■ RECORD EXCERPTS
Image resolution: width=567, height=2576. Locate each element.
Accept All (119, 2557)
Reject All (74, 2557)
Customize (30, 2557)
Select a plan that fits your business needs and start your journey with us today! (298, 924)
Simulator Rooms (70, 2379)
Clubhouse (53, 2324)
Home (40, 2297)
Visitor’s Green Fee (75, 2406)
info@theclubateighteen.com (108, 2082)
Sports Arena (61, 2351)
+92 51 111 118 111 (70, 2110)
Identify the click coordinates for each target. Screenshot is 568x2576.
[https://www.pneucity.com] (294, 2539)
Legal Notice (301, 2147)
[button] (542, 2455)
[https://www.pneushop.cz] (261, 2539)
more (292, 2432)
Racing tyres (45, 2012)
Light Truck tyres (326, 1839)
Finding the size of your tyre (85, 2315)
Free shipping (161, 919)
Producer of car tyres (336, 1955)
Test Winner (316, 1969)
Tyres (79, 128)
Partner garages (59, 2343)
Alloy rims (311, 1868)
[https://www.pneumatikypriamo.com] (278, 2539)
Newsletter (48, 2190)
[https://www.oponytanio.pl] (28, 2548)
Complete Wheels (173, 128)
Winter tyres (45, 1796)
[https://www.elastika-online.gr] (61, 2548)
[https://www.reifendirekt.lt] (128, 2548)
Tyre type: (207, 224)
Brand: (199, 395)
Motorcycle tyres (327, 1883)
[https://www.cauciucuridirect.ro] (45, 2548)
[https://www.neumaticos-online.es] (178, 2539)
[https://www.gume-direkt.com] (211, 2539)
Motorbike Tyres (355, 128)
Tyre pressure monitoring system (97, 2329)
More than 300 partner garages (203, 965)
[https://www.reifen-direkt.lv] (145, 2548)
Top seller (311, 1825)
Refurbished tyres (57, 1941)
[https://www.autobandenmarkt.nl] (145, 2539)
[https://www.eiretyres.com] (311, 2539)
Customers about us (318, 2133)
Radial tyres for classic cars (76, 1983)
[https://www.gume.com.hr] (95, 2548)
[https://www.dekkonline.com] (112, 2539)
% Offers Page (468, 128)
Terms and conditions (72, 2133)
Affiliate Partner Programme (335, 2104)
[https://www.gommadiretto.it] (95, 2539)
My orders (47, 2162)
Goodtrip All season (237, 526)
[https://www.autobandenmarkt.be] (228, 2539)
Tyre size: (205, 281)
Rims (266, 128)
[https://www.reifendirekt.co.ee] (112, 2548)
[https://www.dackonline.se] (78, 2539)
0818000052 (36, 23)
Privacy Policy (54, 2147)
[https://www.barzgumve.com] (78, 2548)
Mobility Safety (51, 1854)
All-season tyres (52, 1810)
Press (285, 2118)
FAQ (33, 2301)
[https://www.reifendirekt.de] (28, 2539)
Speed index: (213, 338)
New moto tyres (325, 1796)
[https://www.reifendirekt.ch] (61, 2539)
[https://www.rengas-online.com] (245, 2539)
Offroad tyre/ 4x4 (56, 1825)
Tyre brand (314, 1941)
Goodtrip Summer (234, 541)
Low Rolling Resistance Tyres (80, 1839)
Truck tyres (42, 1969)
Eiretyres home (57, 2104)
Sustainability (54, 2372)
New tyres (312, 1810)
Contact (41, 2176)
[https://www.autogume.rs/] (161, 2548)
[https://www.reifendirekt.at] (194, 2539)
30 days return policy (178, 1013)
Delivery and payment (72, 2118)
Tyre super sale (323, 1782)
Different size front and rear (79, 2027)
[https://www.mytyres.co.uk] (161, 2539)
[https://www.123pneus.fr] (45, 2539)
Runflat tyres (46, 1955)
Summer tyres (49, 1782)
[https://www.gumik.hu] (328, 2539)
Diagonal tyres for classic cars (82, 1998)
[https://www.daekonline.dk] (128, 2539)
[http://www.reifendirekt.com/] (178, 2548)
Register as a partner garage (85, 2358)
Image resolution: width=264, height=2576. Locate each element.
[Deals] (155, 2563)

■ WHAT YOU NEED TO DO
What is the number of lines in the data that contain "Goodtrip"? Write that number and nothing else.

■ FINISHED TASK
2